*Exercise*: Begin your copy at the line that holds "Task: Open the Source file dropdown" and carry it through the final line of the data, writing out each line exactly and omitting pictures.

*Record set*:
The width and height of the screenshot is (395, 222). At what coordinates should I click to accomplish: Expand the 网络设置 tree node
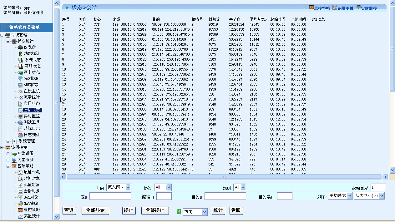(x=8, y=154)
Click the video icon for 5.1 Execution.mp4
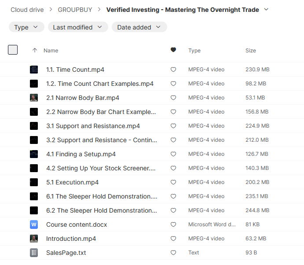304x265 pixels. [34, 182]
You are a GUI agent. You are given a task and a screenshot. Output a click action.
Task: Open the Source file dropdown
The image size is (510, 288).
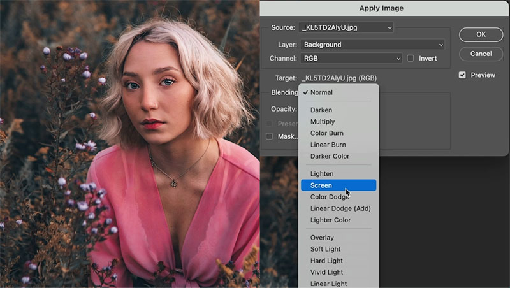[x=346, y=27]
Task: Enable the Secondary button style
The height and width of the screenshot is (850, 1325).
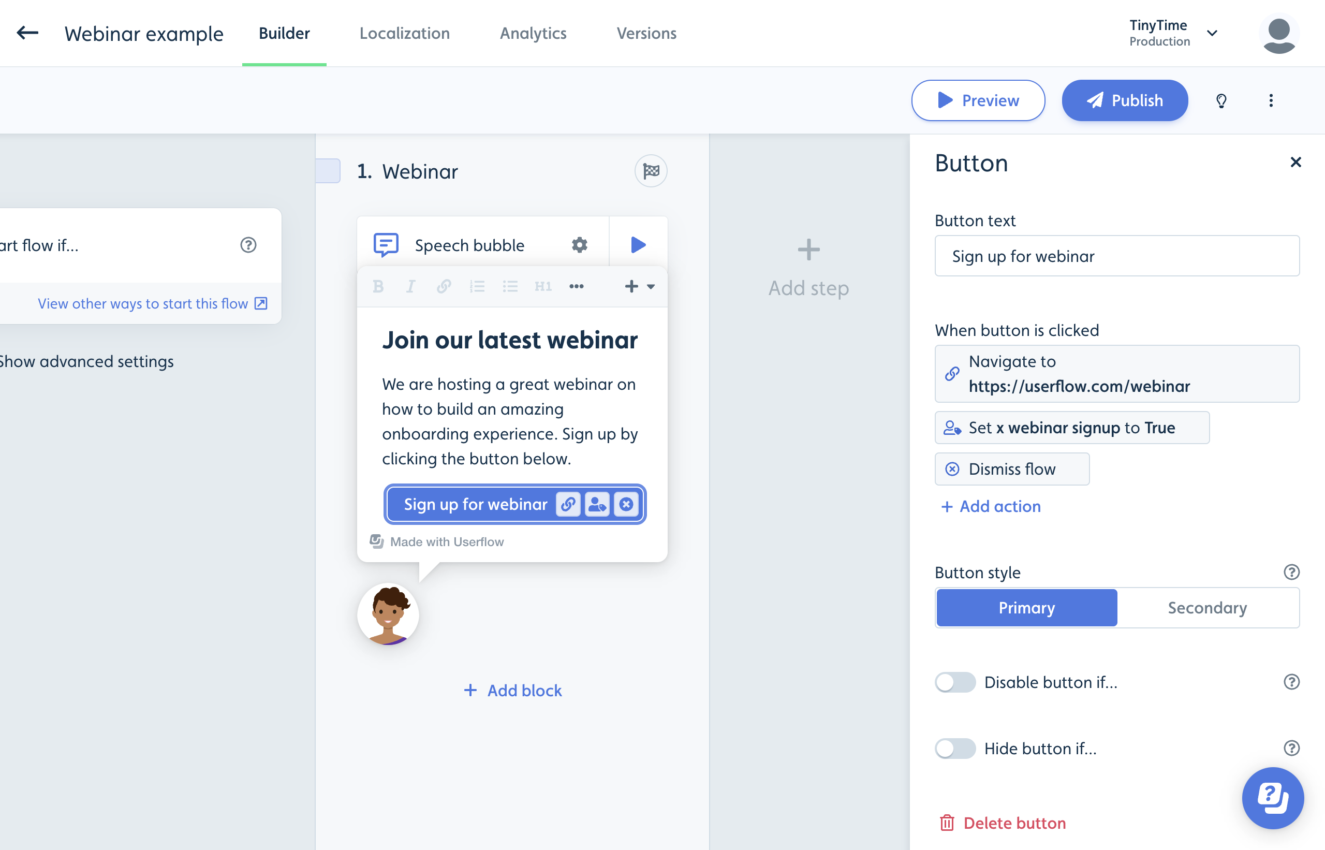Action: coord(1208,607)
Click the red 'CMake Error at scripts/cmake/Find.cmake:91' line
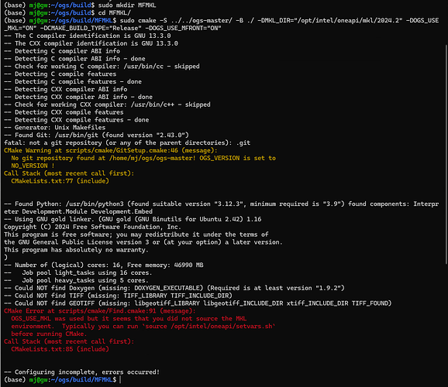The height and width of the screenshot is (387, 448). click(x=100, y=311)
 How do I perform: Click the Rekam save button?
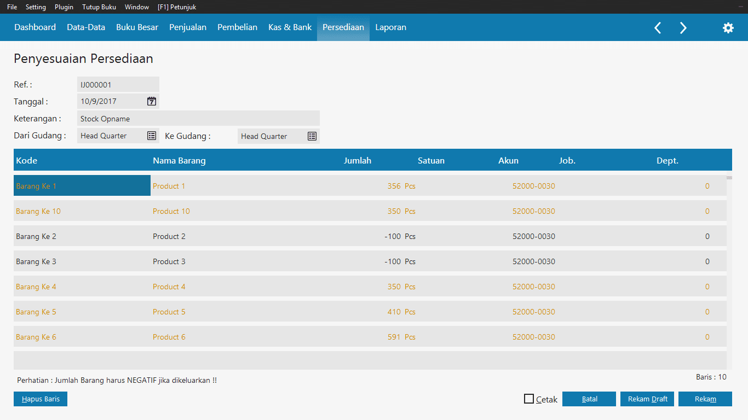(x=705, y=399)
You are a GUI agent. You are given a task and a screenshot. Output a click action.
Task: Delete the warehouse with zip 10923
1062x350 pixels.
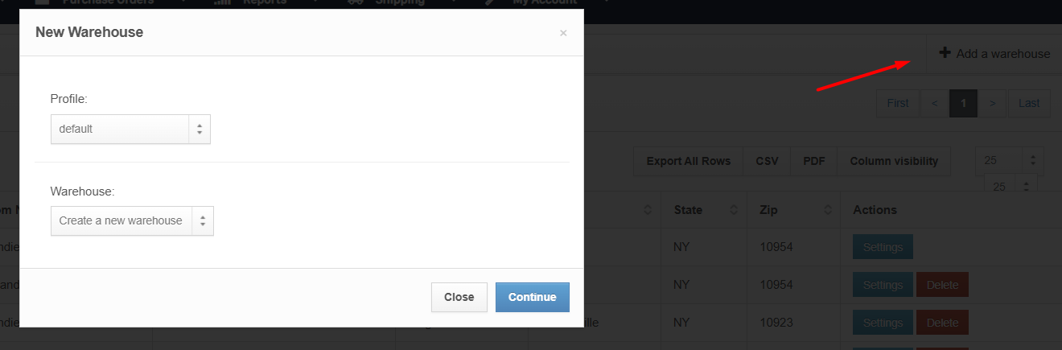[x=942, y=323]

*Reply*:
Task: Open the Source file dropdown
The image size is (510, 288).
[x=346, y=27]
Task: Enable the Secondary button style
The height and width of the screenshot is (850, 1325).
Action: coord(1208,607)
Click the red 'CMake Error at scripts/cmake/Find.cmake:91' line
The height and width of the screenshot is (387, 448). click(x=100, y=311)
 How do I perform: Click the Rekam save button?
(x=705, y=399)
You are a GUI agent. You are given a task and a screenshot. Output a click action.
Task: Delete the warehouse with zip 10923
1062x350 pixels.
[x=942, y=323]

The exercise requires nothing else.